The purpose of this study is to examine whether combination treatment could prevent AHR and ameliorate cough symptoms. Our results showed that combination treatment prevented AHR via decreasing RI and increasing Cdyn and ameliorated cough symptom via reducing the number of coughs and increasing the cough latency. Meanwhile, combination treatment inhibited lung histopathological changes such as infiltration of inflammatory cells, destruction in alveolar structure, dilation of the trachea, and pathological changes of mucosal folds. Our results also showed a significant difference in the reduction in the levels of TNF-α and IL-8 mediated by combination treatment. Importantly, the combination treatment showed better improvement in AHR, cough symptom, histopathological changes, and inflammatory cytokines production compared to monotherapy of BUD or Suhuang. These results clearly showed that combining Suhuang and BUD created synergistic interactions in CVA guinea pigs.

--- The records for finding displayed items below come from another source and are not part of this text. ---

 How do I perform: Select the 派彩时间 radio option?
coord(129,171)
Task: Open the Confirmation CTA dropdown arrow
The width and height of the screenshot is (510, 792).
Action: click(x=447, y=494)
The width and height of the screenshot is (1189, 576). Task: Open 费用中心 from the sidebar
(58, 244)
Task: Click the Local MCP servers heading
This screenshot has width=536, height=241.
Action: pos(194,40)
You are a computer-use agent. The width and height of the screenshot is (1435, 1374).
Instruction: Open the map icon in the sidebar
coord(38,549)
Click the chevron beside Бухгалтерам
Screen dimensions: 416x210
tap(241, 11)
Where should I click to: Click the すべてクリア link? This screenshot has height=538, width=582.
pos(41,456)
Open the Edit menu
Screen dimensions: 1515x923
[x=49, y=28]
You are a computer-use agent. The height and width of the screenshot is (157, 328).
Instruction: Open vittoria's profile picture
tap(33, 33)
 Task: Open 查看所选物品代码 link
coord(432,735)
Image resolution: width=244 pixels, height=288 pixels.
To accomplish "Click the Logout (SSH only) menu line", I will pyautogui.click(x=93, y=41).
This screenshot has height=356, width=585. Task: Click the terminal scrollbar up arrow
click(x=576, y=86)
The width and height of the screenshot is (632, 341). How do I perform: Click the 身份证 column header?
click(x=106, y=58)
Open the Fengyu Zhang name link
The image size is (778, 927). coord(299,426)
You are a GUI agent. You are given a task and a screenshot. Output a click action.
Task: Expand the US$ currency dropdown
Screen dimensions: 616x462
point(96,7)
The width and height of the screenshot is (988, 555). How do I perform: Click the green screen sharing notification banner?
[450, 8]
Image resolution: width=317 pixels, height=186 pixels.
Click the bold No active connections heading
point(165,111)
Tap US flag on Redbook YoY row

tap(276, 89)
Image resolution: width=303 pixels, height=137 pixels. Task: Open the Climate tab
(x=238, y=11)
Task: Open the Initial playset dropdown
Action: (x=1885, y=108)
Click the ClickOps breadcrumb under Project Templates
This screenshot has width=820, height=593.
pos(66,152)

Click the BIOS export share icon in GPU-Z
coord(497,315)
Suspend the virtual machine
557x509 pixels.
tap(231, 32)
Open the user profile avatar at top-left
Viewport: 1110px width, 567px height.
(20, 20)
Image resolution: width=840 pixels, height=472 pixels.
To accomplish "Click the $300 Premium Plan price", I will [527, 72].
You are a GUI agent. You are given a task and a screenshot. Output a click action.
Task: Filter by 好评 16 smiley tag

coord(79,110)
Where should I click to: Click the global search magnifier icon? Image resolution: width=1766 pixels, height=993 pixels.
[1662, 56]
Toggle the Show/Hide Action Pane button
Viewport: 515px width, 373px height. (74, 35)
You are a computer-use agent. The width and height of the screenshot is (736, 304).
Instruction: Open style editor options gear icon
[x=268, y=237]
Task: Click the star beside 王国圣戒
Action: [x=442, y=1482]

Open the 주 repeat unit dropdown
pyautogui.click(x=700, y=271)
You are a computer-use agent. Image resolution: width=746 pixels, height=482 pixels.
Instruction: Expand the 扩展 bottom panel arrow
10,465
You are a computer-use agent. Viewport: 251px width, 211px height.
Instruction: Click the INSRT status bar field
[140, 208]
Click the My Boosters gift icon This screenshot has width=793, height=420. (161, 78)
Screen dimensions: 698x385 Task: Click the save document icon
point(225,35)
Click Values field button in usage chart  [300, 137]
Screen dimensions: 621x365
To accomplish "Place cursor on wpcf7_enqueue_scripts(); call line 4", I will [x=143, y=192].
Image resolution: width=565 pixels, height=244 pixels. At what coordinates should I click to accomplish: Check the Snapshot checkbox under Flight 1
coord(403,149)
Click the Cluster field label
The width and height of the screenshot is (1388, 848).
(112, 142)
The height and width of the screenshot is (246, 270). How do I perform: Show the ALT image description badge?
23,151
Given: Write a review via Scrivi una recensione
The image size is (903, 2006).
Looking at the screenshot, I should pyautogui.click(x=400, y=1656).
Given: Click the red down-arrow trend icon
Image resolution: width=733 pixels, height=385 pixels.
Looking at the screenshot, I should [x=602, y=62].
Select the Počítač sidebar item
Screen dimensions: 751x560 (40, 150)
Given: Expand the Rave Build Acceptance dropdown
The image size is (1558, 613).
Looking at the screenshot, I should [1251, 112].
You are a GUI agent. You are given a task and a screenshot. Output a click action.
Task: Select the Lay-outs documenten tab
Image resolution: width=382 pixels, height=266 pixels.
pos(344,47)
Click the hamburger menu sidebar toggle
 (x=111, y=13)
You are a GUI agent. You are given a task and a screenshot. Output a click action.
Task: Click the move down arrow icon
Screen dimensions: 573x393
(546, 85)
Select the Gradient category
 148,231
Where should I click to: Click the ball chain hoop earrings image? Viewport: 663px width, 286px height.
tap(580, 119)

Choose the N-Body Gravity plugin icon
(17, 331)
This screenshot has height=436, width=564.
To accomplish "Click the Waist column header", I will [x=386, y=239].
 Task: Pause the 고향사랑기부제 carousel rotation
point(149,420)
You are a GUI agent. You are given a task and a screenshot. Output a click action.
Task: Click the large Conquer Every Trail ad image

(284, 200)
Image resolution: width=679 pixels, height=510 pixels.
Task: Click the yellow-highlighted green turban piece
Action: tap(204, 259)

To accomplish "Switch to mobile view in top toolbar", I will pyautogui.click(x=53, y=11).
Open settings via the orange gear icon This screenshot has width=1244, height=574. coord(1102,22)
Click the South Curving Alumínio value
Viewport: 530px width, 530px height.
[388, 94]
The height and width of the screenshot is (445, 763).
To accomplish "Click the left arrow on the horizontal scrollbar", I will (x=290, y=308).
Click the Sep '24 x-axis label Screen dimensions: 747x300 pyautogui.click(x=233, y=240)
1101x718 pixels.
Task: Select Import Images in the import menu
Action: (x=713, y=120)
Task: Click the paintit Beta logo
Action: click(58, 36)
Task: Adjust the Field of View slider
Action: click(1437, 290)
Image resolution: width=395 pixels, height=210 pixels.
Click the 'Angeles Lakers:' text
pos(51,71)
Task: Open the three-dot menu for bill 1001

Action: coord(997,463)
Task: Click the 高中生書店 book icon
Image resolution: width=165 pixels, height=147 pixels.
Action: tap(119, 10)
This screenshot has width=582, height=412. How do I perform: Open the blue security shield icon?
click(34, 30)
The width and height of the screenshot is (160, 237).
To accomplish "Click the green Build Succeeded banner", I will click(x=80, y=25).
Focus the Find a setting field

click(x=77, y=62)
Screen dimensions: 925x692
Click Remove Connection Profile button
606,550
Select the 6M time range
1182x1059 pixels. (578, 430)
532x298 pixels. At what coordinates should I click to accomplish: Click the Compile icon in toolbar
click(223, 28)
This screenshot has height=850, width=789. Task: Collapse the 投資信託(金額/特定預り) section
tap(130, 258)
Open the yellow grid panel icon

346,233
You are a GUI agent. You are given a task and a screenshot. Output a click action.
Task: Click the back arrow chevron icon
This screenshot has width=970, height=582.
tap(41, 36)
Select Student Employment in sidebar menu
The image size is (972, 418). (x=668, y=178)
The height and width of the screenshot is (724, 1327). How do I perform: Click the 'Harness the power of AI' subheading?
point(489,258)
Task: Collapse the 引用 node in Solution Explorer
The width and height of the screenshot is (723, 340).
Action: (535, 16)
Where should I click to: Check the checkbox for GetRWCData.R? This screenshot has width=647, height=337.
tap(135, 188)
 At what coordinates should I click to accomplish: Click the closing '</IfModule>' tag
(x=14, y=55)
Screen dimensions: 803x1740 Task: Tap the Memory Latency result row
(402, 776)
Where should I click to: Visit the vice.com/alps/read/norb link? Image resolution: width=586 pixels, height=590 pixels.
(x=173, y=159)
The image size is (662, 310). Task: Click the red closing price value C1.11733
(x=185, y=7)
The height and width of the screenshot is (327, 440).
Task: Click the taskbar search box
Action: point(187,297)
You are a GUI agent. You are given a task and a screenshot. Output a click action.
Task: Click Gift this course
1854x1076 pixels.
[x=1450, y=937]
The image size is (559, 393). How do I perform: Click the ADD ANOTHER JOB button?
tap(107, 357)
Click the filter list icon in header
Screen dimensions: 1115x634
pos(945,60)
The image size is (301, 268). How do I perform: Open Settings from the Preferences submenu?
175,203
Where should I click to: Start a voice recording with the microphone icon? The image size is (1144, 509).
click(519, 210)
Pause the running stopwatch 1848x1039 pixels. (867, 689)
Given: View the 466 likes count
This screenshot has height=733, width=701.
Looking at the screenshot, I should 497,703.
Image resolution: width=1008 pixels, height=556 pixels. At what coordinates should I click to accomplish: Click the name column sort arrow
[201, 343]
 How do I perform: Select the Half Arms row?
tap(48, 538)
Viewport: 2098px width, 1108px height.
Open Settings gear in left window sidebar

Corticosteroid insensitivity is one of the most common reasons why patients respond poorly to ICS [17]. We hypothesized that one of the effects of Suhuang was that it could improve corticosteroid insensitivity, so combining Suhuang and BUD would show demonstrable synergistic interactions in CVA.

The OVA-sensitization CVA model was well accepted and widely reported in previous studies [33]. Here, our study generated guinea pig models of CVA with ovalbumin (OVA) as the allergen. Otherwise, the existing results show that cigarette smoke is an important cause of corticosteroid insensitivity [24]. Neutrophilic airway inflammation, decreased expression of GR-α, and activity of histone deacetylase 2 (HDAC2) are presumed to be involved in smoking-related corticosteroid insensitivity [34]. Hence, the guinea pig CVA model of corticosteroid insensitivity was established by OVA-sensitization and CS exposure. In light of our observation of corticosteroid insensitivity, these results reported that GR expression in OVA + CS guinea pig model was significantly reduced compared with that in control group. Thus, a guinea pig CVA model of corticosteroid insensitivity was successfully established.

The anti-inflammatory effects of ICS are mediated through the GR, a ligand-activated transcription factor that modulates both inflammatory and anti-inflammatory gene expressions. After ICS binds to GR, GR dissociates from chaperone proteins and rapidly translocates into the nucleus, where GR either binds to specific glucocorticoid-responsive elements (GRE) or represses transcription of proinflammatory genes by interacting with inflammatory transcription factors [35, 36]. Our research demonstrated that Suhuang effectively upregulated the expression of GR in CVA guinea pig model. This raised the possibility that Suhuang improved corticosteroid responsiveness.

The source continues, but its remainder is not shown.